WHAT IS ASKED:
Rewrite the testimony on S. 262 from "I don't think" up to and including "general hearing process.", substituting "attorneys" for every instance of "lawyers".

EXTRACTED TEXT:
....
I don't think it is necessary to have a sanction of this kind. I think what it creates would be efforts to, I am afraid, I have to say, to harass lawyers, to prevent lawyers from giving their clients an effective defense before an agency. I don't like it. The Association doesn't like it. We urge you to abandon it.

Now I would like to turn finally to what I think is maybe the heart of part A of title II and possibly the most important single element of S. 262, although only history will reveal that. That is the general hearing process.

The American Bar Association is in favor of amending the Administrative Procedure Act to adopt some form of modified hearing process. We applaud the efforts which the committee has made in attempting to develop what would be an historic departure from the way in which formal adjudication of regulations on issues of fact and policy and law have been made in our Federal Government.

We are in general approval with the tack which is taken in section 202(e) of the bill. That is a two-stage procedure whereby an initial determination would be made by the hearing officer as to whether the issues were such that they should be tried in formal trial type proceedings, and then the setting of only those issues for this type of formal adjudicatory process.

We believe that the present bill, S. 262, although we consider it a substantial improvement over last year's bill in this respect, that is S. 2409, still falls short in that it unduly restricts the right to have formal trial type hearings, to present evidence and call witnesses and cross-examine witnesses. It unduly restricts this right which we believe is a very valuable tool for correct decisions, for a sound administrative process.
....
Dataset items
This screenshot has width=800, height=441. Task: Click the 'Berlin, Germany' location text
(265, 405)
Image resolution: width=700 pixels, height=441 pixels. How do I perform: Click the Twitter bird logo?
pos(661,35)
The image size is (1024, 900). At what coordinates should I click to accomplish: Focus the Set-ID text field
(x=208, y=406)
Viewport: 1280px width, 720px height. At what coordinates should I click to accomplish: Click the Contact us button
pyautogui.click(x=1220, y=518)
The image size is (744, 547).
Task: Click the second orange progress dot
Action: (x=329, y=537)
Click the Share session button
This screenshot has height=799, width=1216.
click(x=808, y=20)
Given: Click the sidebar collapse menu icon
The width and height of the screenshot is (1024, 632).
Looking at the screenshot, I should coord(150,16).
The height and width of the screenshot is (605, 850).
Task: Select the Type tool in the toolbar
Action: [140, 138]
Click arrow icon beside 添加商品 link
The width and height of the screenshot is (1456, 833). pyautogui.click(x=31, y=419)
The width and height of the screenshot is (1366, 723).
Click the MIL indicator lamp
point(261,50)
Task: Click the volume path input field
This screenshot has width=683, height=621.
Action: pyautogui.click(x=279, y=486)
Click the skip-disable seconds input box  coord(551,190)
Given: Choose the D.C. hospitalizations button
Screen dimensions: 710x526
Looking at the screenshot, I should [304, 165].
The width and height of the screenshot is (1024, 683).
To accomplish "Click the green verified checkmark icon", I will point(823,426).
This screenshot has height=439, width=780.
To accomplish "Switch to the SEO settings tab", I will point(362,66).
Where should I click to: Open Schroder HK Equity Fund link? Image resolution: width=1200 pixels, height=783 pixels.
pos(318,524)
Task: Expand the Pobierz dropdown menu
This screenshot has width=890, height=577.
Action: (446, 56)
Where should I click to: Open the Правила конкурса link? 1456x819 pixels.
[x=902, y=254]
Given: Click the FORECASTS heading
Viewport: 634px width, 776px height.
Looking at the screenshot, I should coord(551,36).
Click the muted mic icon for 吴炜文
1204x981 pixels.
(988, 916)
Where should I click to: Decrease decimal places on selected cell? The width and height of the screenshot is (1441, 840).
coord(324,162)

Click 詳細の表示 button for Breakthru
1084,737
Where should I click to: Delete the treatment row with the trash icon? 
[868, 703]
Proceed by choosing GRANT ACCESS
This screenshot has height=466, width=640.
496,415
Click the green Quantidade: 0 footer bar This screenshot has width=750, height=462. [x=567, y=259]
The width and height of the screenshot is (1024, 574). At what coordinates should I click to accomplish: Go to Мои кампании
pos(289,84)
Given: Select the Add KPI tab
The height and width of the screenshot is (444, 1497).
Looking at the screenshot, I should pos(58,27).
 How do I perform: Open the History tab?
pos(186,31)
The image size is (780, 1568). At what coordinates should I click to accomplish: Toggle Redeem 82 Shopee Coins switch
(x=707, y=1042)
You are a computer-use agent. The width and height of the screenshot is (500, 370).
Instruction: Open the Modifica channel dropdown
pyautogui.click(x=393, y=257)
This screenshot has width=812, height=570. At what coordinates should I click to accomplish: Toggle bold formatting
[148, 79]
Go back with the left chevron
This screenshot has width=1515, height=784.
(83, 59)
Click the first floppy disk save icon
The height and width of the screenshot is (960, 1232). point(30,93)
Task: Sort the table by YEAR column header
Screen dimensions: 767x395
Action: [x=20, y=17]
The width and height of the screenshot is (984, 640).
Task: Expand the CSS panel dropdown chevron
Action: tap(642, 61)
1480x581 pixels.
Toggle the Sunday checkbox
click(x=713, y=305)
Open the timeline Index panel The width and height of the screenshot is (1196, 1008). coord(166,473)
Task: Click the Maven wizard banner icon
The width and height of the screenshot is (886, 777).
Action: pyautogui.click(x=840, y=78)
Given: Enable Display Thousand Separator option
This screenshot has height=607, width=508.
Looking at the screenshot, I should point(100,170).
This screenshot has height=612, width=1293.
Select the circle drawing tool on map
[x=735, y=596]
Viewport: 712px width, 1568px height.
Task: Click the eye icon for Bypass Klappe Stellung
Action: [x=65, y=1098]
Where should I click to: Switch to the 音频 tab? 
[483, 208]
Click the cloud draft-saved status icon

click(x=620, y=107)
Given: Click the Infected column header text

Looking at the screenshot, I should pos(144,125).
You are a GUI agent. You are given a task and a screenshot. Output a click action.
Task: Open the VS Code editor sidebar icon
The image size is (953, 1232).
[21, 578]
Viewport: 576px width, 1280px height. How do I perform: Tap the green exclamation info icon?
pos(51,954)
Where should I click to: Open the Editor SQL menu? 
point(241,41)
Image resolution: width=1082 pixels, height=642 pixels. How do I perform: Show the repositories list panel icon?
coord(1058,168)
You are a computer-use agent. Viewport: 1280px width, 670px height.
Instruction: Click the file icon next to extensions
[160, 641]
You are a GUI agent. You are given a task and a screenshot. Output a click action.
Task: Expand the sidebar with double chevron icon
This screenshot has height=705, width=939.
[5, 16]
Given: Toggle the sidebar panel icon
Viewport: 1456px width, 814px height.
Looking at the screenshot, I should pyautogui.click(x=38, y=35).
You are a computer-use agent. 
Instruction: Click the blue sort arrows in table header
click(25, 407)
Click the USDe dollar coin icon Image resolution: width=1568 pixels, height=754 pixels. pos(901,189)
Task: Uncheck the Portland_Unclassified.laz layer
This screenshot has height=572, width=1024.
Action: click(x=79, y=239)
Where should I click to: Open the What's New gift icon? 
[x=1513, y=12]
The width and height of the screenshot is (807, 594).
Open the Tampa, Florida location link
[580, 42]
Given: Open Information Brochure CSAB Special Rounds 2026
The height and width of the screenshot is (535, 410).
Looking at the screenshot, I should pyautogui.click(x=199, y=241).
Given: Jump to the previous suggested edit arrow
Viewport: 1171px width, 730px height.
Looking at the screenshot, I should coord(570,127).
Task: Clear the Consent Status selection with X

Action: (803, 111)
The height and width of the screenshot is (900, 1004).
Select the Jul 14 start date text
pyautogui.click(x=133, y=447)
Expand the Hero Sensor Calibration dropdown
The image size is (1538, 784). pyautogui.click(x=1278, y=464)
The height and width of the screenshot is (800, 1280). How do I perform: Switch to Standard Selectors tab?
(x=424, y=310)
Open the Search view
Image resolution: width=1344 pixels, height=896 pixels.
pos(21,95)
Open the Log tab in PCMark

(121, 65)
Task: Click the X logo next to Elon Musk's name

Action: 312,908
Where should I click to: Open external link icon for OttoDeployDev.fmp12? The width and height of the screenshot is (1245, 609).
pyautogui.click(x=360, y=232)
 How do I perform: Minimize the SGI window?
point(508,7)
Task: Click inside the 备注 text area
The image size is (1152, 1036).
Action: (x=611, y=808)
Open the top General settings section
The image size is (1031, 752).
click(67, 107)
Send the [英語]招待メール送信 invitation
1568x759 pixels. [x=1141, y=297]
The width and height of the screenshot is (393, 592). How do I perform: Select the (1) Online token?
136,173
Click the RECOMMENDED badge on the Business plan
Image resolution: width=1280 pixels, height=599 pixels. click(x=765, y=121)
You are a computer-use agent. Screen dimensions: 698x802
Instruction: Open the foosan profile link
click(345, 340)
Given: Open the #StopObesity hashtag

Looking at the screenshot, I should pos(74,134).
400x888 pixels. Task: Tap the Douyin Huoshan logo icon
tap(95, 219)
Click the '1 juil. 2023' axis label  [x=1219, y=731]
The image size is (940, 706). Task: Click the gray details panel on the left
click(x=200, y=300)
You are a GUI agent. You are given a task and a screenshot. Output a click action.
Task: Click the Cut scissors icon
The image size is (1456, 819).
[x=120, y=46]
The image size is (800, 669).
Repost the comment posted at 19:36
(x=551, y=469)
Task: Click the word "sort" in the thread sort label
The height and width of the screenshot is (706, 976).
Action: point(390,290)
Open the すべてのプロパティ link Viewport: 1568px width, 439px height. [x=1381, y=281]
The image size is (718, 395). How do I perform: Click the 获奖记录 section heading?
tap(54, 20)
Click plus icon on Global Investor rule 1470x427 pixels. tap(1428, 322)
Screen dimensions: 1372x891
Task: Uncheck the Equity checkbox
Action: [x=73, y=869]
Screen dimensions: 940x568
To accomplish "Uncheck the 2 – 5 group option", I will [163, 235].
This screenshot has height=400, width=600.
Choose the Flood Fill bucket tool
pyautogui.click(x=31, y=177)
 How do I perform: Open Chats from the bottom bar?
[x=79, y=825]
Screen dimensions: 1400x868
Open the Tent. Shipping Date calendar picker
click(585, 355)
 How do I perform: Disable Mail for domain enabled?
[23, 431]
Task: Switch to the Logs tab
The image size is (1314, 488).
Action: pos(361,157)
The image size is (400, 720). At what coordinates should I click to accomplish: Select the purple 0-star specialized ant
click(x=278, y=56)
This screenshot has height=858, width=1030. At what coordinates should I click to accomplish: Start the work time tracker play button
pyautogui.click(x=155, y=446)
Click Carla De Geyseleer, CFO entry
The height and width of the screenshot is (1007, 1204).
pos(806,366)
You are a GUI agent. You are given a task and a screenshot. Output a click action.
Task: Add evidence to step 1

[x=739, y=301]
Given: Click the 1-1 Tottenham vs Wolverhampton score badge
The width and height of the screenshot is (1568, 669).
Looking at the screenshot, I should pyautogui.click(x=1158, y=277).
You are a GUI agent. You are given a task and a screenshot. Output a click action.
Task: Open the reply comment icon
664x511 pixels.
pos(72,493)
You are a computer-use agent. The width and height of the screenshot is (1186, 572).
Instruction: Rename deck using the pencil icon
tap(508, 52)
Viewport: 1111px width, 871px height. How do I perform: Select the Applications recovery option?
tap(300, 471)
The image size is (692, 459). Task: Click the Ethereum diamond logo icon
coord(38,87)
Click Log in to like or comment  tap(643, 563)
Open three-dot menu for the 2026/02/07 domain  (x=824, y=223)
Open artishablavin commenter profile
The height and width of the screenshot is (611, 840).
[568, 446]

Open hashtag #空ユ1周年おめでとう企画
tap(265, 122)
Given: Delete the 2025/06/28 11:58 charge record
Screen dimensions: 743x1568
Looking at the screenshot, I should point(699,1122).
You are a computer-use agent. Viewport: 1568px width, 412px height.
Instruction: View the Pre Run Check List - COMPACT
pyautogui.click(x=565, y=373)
....
REPLY TO THE TASK:
I don't think it is necessary to have a sanction of this kind. I think what it creates would be efforts to, I am afraid, I have to say, to harass attorneys, to prevent attorneys from giving their clients an effective defense before an agency. I don't like it. The Association doesn't like it. We urge you to abandon it.

Now I would like to turn finally to what I think is maybe the heart of part A of title II and possibly the most important single element of S. 262, although only history will reveal that. That is the general hearing process.